Arab and Ultra-Orthodox Jewish communities encounter overlapping structural and cultural barriers to pediatric influenza vaccination (36, 37). Many families live in peripheral or underserved areas with limited clinic hours and limited transportation, while larger households and caregiving demands make scheduling challenging (38, 39). Language and literacy gaps reduce the effectiveness of standard digital outreach, and lower trust in centralized authorities limits engagement with national health campaigns (40). Cultural norms and community structures shape when and how families seek care, often favoring local and trusted sources of information. These factors, compounded by socioeconomic disadvantage, weaken the impact of uniform vaccination strategies and call for tailored, community-based approaches.

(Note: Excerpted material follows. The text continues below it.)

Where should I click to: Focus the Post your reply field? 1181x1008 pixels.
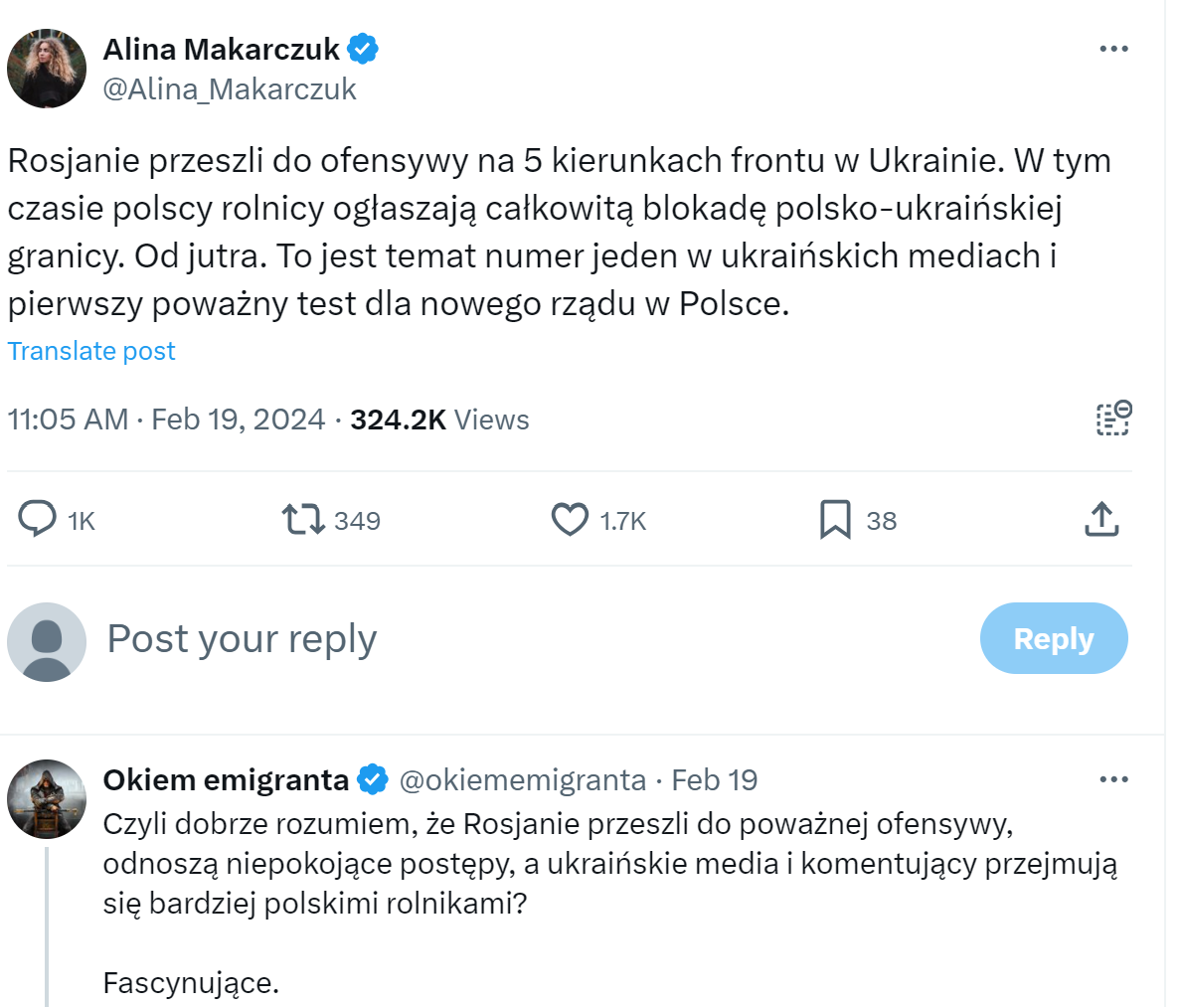(497, 638)
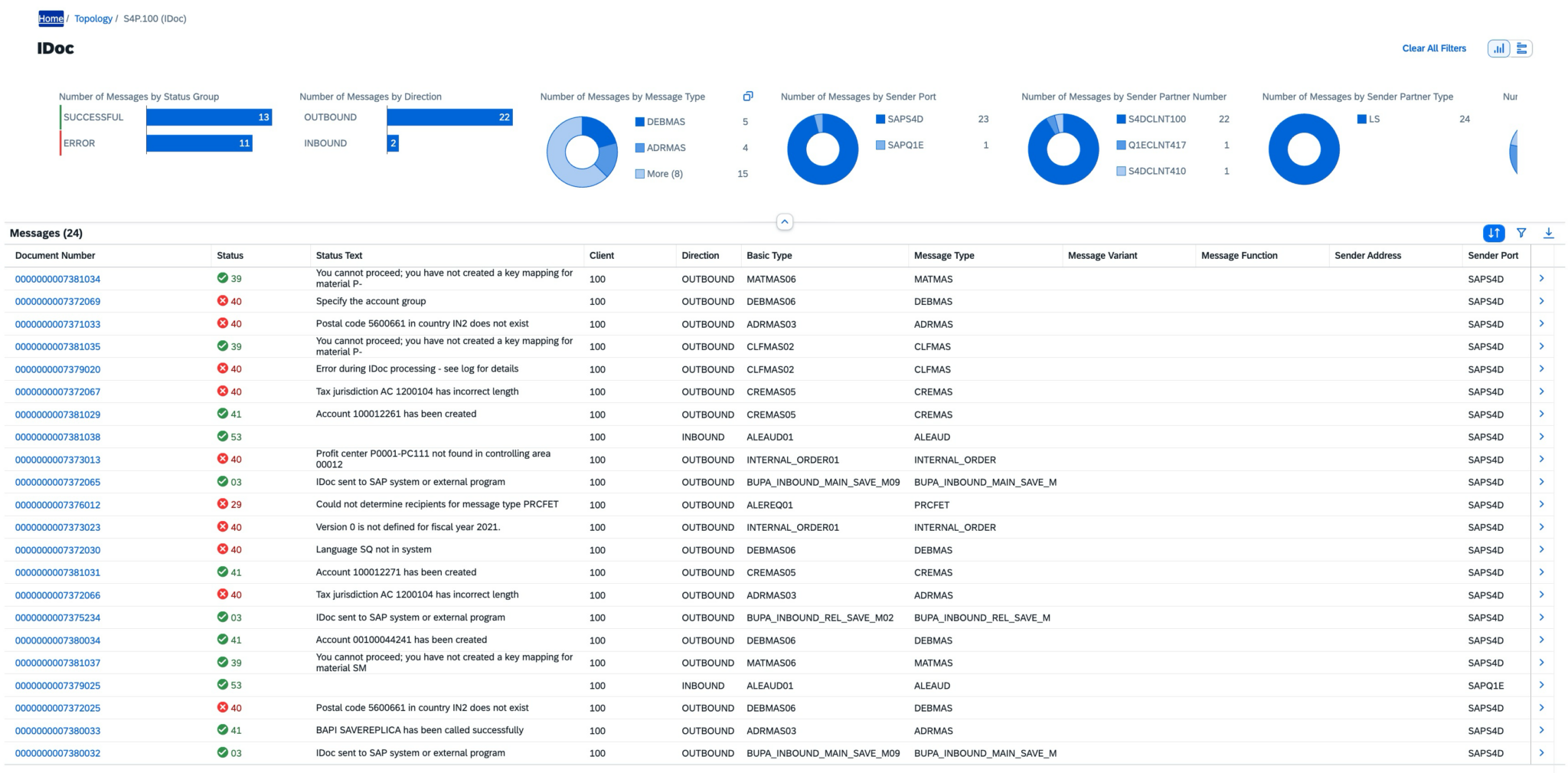
Task: Switch to the compact bar view toggle
Action: (1521, 48)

These unique barriers highlight the need for culturally sensitive, community-based interventions to improve vaccination uptake in these populations. Strategies such as community-based outreach programs, school-located vaccination clinics, and culturally tailored education campaigns can help address these gaps and ensure more equitable access to vaccines (41). Feasible interventions within HMOs should focus on convenience, family-centered care, and cultural accessibility. Extending clinic hours and offering family appointments would allow parents and multiple children to be vaccinated together, supported by walk-in family clinics at community hubs or near religious centers. Mobile vaccination units can further increase reach. Multilingual messaging, community leader partnerships, and culturally tailored outreach through bilingual health workers can build trust and improve uptake (38). In-clinic prompts, bundled sibling appointments, and streamlined consent processes can ensure that every visit becomes an opportunity for vaccination.

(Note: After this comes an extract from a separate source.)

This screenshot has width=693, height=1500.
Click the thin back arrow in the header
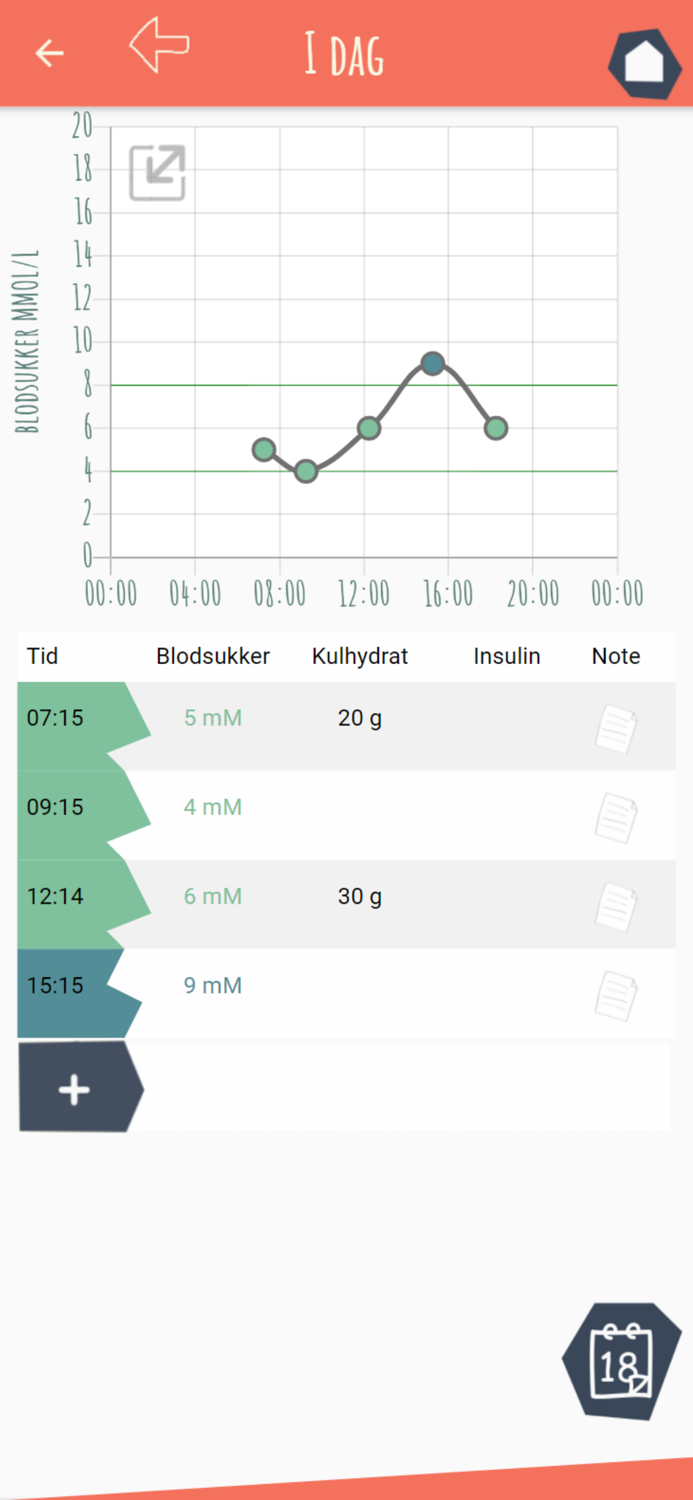pos(48,53)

This study has several limitations. As a retrospective cohort analysis, it is subject to biases related to data completeness and potential inaccuracies in electronic medical records. Selection bias is possible if children received influenza vaccines outside the MHS network and these vaccinations were not captured in the database. Parental smoking status may be misclassified or underreported, and clustering by family was not fully accounted for, which could underestimate within-family correlations in vaccination behavior. Despite adjustment for multiple sociodemographic and behavioral variables, residual confounding from unmeasured factors such as health literacy, healthcare access, or trust in medical authorities cannot be excluded. Data on parental attitudes and beliefs were unavailable, though these likely play an important role in vaccination decisions; a complementary qualitative study is planned to address this gap. The study population consisted exclusively of children aged 6 months to 6 years who were members of a large health maintenance organization in Israel. This may limit the generalizability of the findings to other populations, healthcare systems, or regions with different vaccination policies or demographic characteristics. Finally, as this is an observational study, causality cannot be inferred, and further prospective research is needed to validate these findings and explore additional factors influencing vaccination uptake.
Conclusion
The strong association between parental and child vaccination status underscores the importance of a family-centered approach to vaccination promotion. Public health initiatives can more effectively increase vaccination coverage among young children by targeting parents and children in vaccination campaigns, ultimately contributing to better health outcomes and robust community immunity.